DOCUMENT PASSAGE: Begin

USD slumps, NZD hit fresh highs

The NZD is the strongest and the USD is the weakest (with the JPY weaker as well) as traders go “risk on” again.
There remains a level of dissonance in market sentiment, between the reopening of locked-down economies on the one hand, and tensions between the US and China and Australian and China (which are translating into tariffs on trade) on the other. Regarding Aussie vs China spat, an editorial in China’s state-controlled Global Times today described Australia as being a “giant kangaroo that serves as a dog to the US.”.
Markets have also been dealt a lesson in placing too much optimism in a quick vaccine solution to the coronavirus pandemic. Overall, the momentum of reopening economies is maintaining a sense of optimism in markets. Incoming data to Japan (Tankan business survey and machinery orders), Australia (retail sales) and the UK and Eurozone (inflation), have had little impact, with markets remaining desensitized to data as investors try an fathom the scope for economic rebound as economies reopen.
Hence despite the uncertainties over a vaccine, there’s been good news out of China as it reports 95.4% of major industrial firms employees have returned to work. In Germany and Sweden, there is good news on the spread as well. And Singapore is talking about reopening its border with Australia, New Zealand, China, and South Korea. And in the US, many states are reopening.

DOCUMENT PASSAGE: End
DATA RECORDS: Begin

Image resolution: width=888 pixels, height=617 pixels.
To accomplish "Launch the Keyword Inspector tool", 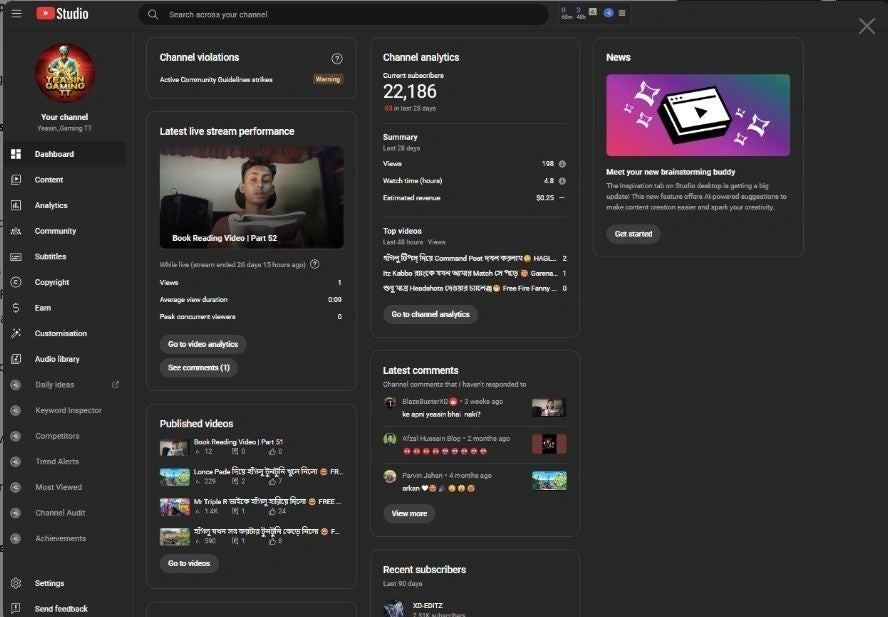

DATA RECORDS: End
DATA RECORDS: Begin

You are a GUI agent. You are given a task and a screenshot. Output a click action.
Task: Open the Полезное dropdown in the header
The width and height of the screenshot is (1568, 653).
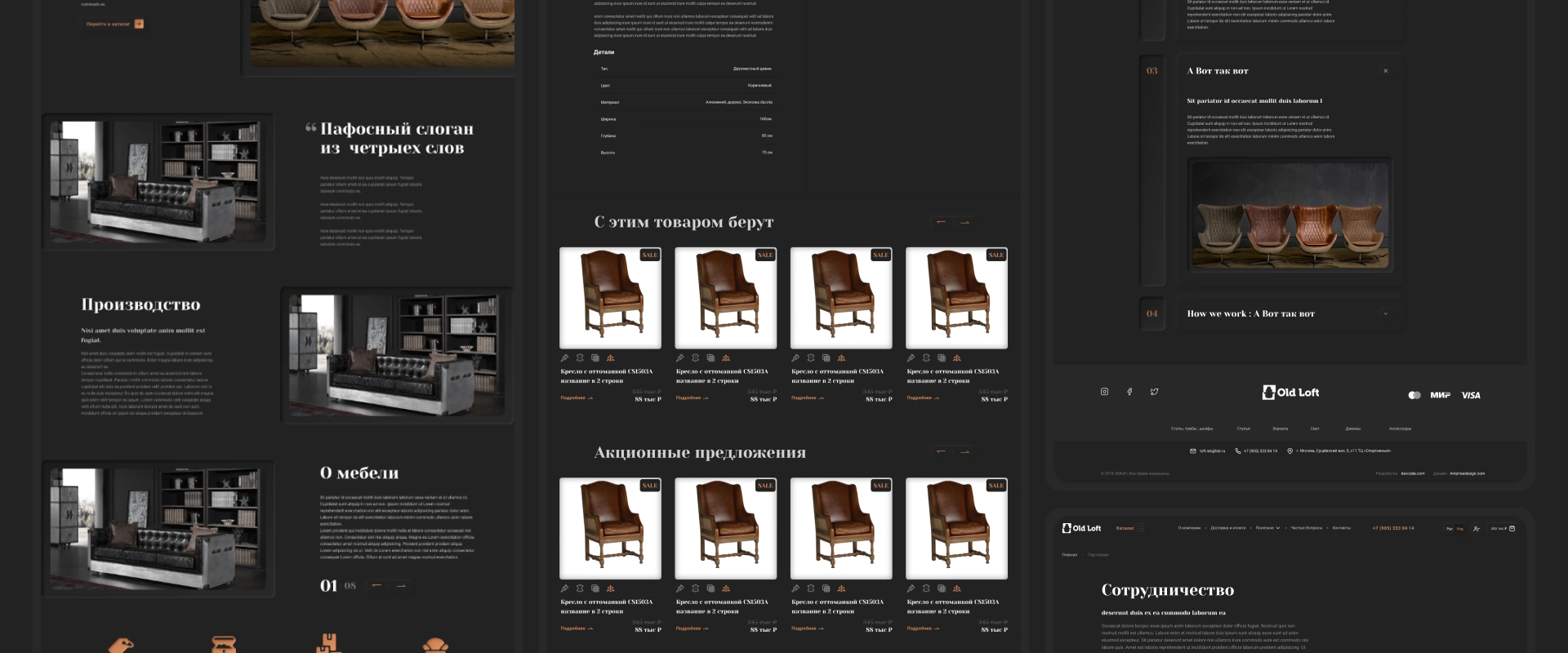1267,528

DATA RECORDS: End

> **PROBLEMS TO WORK ON**:
**A)** According to the currency market commentary, what share of employees at major industrial firms has China reported as back at work?
**B)** From the currency market commentary, echo the passage starting with "Markets have also" and going on through "states are reopening.".

> **EXPECTED RESULTS**:
**A)** 95.4%

**B)**
Markets have also been dealt a lesson in placing too much optimism in a quick vaccine solution to the coronavirus pandemic. Overall, the momentum of reopening economies is maintaining a sense of optimism in markets. Incoming data to Japan (Tankan business survey and machinery orders), Australia (retail sales) and the UK and Eurozone (inflation), have had little impact, with markets remaining desensitized to data as investors try an fathom the scope for economic rebound as economies reopen.
Hence despite the uncertainties over a vaccine, there’s been good news out of China as it reports 95.4% of major industrial firms employees have returned to work. In Germany and Sweden, there is good news on the spread as well. And Singapore is talking about reopening its border with Australia, New Zealand, China, and South Korea. And in the US, many states are reopening.